__ASSIGNED TASK__:
Find the line with "Task: Click the premium P icon under 備考" in the records below. Copy it and every line after it, up to and including the line with "Open the magnifier search dropdown".
___ MATERIAL PROVIDED ___
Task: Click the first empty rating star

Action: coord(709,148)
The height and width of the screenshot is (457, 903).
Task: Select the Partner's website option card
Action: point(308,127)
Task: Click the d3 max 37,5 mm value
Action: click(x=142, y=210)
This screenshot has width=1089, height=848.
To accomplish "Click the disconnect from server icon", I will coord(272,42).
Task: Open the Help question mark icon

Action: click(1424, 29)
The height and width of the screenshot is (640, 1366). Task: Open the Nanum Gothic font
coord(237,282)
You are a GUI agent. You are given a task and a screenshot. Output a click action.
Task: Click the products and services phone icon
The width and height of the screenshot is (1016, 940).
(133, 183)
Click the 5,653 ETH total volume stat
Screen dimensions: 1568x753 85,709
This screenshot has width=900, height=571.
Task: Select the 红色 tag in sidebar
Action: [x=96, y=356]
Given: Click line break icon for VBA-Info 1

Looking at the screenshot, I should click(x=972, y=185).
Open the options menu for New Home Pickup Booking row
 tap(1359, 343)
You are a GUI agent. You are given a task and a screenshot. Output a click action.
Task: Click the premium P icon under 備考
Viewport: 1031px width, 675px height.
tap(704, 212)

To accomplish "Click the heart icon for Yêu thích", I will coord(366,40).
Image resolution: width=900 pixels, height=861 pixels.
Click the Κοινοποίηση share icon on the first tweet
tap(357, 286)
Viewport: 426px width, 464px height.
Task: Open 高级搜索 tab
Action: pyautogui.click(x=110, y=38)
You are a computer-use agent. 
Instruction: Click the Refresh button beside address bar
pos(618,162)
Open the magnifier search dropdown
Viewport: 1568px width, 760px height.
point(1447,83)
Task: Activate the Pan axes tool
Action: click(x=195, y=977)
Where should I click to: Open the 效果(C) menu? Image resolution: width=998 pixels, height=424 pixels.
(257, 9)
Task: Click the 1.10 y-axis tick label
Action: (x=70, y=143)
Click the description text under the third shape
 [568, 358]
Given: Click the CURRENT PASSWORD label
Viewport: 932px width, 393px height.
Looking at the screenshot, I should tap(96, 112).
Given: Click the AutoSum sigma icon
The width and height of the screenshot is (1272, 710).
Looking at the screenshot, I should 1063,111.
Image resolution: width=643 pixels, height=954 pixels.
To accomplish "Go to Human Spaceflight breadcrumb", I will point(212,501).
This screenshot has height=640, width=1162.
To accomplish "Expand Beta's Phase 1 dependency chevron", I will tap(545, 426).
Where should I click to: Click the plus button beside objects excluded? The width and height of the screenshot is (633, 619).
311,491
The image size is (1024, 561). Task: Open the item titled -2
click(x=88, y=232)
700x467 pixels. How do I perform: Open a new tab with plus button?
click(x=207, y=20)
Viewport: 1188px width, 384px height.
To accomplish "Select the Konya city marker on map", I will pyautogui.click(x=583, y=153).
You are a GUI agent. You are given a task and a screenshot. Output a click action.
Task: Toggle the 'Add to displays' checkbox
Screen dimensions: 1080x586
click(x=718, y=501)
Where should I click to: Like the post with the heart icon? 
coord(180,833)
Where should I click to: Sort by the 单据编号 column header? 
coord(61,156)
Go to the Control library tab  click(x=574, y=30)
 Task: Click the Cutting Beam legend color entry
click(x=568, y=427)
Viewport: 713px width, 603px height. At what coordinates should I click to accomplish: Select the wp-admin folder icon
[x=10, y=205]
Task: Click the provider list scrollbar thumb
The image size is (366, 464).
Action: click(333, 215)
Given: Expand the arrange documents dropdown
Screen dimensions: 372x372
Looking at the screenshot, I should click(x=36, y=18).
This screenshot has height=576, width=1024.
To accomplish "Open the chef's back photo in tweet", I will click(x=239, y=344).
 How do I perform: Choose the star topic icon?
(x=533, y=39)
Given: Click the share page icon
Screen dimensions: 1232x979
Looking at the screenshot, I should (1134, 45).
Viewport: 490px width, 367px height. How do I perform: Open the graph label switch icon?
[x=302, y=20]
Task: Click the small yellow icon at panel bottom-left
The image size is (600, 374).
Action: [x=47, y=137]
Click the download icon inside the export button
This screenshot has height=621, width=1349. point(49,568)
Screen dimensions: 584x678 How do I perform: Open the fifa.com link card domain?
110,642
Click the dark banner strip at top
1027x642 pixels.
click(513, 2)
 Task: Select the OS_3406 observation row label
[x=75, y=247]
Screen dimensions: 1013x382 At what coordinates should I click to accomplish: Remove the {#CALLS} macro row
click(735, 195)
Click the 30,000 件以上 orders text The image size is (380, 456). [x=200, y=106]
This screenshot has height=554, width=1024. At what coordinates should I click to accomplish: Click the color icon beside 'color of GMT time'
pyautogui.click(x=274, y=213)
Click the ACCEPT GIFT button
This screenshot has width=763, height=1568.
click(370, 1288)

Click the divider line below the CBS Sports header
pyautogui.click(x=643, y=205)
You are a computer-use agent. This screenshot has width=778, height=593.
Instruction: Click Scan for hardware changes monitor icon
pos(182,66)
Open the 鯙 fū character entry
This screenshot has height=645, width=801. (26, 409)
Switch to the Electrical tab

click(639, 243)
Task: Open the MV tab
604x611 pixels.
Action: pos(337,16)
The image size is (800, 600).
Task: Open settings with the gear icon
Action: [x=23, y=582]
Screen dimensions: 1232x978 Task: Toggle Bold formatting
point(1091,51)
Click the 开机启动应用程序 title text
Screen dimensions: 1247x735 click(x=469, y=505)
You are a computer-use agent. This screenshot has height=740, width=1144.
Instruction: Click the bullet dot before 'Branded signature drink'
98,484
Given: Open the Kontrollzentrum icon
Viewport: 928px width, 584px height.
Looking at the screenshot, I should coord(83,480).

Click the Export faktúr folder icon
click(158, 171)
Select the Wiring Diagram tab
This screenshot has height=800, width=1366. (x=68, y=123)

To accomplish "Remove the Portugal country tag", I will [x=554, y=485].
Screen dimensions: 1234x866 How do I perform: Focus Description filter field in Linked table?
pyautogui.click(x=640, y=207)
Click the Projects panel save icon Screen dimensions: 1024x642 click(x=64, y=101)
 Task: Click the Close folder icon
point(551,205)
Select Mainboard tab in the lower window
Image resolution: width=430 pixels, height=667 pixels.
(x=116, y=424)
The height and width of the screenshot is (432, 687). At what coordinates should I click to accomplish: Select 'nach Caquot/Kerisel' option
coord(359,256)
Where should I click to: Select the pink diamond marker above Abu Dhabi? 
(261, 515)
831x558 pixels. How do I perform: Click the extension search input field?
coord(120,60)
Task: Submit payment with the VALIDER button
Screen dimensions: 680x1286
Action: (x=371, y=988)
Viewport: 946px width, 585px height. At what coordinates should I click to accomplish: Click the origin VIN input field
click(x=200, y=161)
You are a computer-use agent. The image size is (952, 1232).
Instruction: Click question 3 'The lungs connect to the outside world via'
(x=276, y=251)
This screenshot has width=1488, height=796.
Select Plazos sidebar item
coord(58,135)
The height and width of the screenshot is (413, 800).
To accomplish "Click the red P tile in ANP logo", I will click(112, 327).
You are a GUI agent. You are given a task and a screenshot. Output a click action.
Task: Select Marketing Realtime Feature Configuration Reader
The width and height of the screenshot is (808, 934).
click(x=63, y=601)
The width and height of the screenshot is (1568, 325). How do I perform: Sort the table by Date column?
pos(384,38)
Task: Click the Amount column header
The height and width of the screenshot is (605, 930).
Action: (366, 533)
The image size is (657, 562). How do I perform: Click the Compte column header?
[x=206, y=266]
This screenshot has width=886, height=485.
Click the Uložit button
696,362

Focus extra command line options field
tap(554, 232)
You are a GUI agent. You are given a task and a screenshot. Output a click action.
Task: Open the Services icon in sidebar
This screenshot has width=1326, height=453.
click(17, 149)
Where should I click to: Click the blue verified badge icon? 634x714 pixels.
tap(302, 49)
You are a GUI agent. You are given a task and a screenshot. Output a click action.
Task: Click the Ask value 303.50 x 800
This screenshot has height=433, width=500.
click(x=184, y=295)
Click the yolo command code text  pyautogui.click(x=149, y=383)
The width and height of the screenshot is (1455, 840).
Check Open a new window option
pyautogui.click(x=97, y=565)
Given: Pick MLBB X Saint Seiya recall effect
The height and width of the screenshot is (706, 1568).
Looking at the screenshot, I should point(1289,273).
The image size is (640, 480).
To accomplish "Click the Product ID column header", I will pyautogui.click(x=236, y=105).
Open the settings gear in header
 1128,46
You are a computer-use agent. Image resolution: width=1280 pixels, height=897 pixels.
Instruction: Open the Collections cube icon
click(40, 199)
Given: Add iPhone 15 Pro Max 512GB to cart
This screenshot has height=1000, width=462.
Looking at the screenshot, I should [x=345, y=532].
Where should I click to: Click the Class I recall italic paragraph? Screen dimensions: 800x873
___
__TASK OUTPUT__:
Task: Click the premium P icon under 備考
Viewport: 1031px width, 675px height.
tap(704, 212)

To accomplish "Click the heart icon for Yêu thích", I will coord(366,40).
Image resolution: width=900 pixels, height=861 pixels.
Click the Κοινοποίηση share icon on the first tweet
tap(357, 286)
Viewport: 426px width, 464px height.
Task: Open 高级搜索 tab
Action: pyautogui.click(x=110, y=38)
You are a computer-use agent. 
Instruction: Click the Refresh button beside address bar
pos(618,162)
Open the magnifier search dropdown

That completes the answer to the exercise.